__Text segment__:
####

- Occupations: Writer and academic

Academic background
- Education: B.A., in English and Philosophy M.A., in English Ph.D., English
- Alma mater: Marquette University Loyola University, Chicago

Academic work
- Institutions: The Pennsylvania State University

= Jeffrey T. Nealon =

American academic in literary and cultural studies

Jeffrey T. Nealon is an American author and an academic, working in literary and cultural studies. He is the Edwin Erle Sparks Professor of English and Philosophy in the Department of English at Pennsylvania State University.

Nealon has authored books and journal articles on contemporary literary and cultural theory. His articles have been published in journals including the Critical Inquiry, Cultural Critique, Modern Fiction Studies, and Postmodern Culture. Some of his other notable books include Double Reading: Postmodernism after Deconstruction, Foucault Beyond Foucault: Power and Its Intensifications since 1984, and Post-Postmodernism: or, The Cultural Logic of Just-in-Time Capitalism.

==Education==
Nealon completed his B.A. in English and Philosophy from Marquette University in 1985. He then attended Loyola University Chicago from 1986 to 1991, earning both an M.A. and a Ph.D. in English.

==Career==
Nealon started his career as an Assistant Professor of English at the Pennsylvania State University in 1992. In 1997, he was appointed Associate Professor of English and in 2001, was promoted to Professor of English, a position he retained until 2008. Subsequently, he was appointed as the Liberal Arts Research Professor of English and Philosophy from 2008 to 2014. Additionally, between 2002 and 2005, he was the Director of Graduate Studies, English Department at The Pennsylvania State University and since 1993, has been a member of the Penn State Social Thought Program. Moreover, since 2014, he is the Edwin Erle Sparks Professor of English and Philosophy at the Pennsylvania State University.

==Works==
Nealon's first book on literary criticism, Double Reading: Postmodernism after Deconstruction, was published in 1993 and examined the continued relevance of deconstruction in postmodernist critical debates. Centered on Derrida's notion of 'double reading,' the book explored how initial interpretations were supplemented—and often undermined—by a secondary reading, challenging conventional academic methodologies. In 1998, he authored Alterity Politics: Ethics and Performative Subjectivity, in which he argued for an ethical, action-based understanding of community that embraces difference through affirmative response. In this book, he also engaged with key theorists and cultural figures, such as Vincent van Gogh and William S. Burroughs, to explore identity and performative subjectivity in literary theory, cultural studies, and philosophy.

Nealon's next book, The Theory Toolbox: Critical Concepts for the Humanities, Arts, and Social Sciences, published in 2003, was a textbook on cultural and social theory that Heidi Renate Ballard described as "offering a fresh, practical approach to theoretical constructs". He then wrote Foucault Beyond Foucault: Power and Its Intensifications Since 1984 in 2008, where he reinterpreted Foucault's later work, emphasizing the ongoing intensification of power and its relevance in contemporary post-Marxist economic contexts. The book was characterized by Todd May in Notre Dame Philosophical Reviews as "a fascinating interpretation of Foucault, one that brings to light to his previously neglected elements of thought".

####

__Items__:
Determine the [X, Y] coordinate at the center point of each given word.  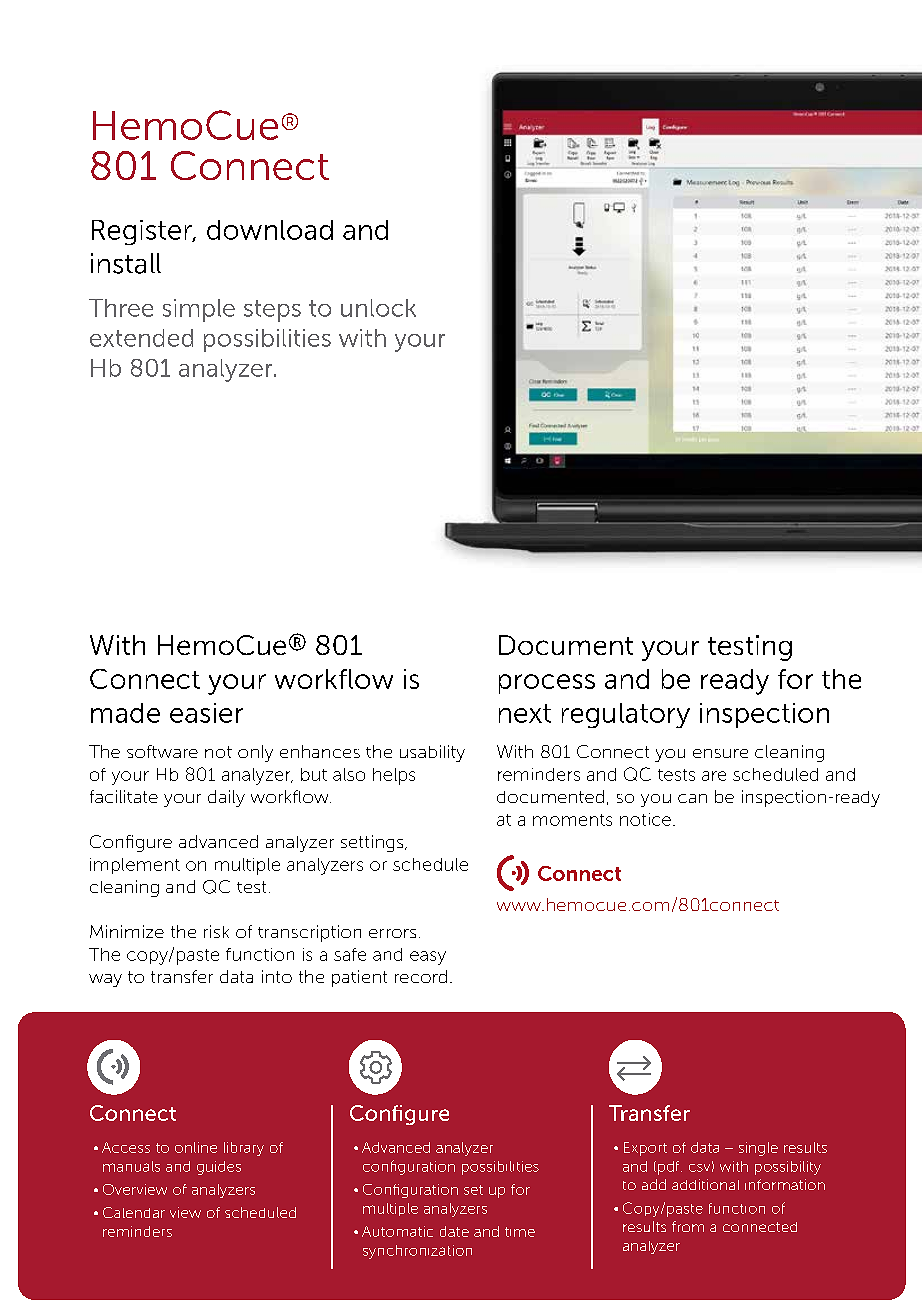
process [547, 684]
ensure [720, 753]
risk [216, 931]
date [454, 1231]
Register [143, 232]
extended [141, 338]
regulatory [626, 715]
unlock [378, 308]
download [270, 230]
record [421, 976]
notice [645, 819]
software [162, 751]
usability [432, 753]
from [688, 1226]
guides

####

__Given task A__:
In the Jeffrey T. Nealon profile, revise everything from "Academic work" down to "of Just-in-Time Capitalism.", substituting "essays" for "journal articles".
__Given task B__:
Continue the Jeffrey T. Nealon profile from its final sentence.

__Task answer A__:
Academic work
- Institutions: The Pennsylvania State University

= Jeffrey T. Nealon =

American academic in literary and cultural studies

Jeffrey T. Nealon is an American author and an academic, working in literary and cultural studies. He is the Edwin Erle Sparks Professor of English and Philosophy in the Department of English at Pennsylvania State University.

Nealon has authored books and essays on contemporary literary and cultural theory. His articles have been published in journals including the Critical Inquiry, Cultural Critique, Modern Fiction Studies, and Postmodern Culture. Some of his other notable books include Double Reading: Postmodernism after Deconstruction, Foucault Beyond Foucault: Power and Its Intensifications since 1984, and Post-Postmodernism: or, The Cultural Logic of Just-in-Time Capitalism.

__Task answer B__:
In 2012, Nealon published Post-Postmodernism; or, The Cultural Logic of Just-in-Time Capitalism, which argued that rather than moving beyond postmodernism, modern culture has witnessed an intensification of postmodern capitalism. The book was praised by the Helen Darby in Textual Practice as "well-structured, lucid, and a timely and insightful analysis of our current cultural logic." Subsequently, in 2016, he authored Plant Theory: Biopower and Vegetable Life, which critically examined contemporary biopower theories and argued that their focus on animals, rather than plants, might reinforce humanist biopower rather than dismantle it. Later, in 2018, he authored I'm Not Like Everybody Else: Biopolitics, Neoliberalism, and American Popular Music, in which he argued that popular music's values of authenticity have been repurposed as central organizing principles rather than as sites of resistance. According to the book, this requires a rethinking of musical opposition in an era where attention capitalism has shaped its function more than mainstream rejection.

Nealon's next book, Fates of the Performative: From the Linguistic Turn to the New Materialism was published in 2021, wherein he examined the continued power of performative theory in contemporary thought. Tracing its evolution from speech-act theory to its intersections with deconstruction, feminism, and new materialism, he explored what remained vital in the performative amidst neoliberal ascendency and emerging theoretical paradigms. The book was described by Bill Brown in American Literary History as "irreverent, funny, and fast-paced". In 2022, he authored Elegy for Literature, arguing that the academic study of literature required an elegy because literature, as an autonomous object of inquiry, no longer existed. The book was reviewed by Daniel O'Hara in American Book Review as "a scathing critique of the profession of literary study".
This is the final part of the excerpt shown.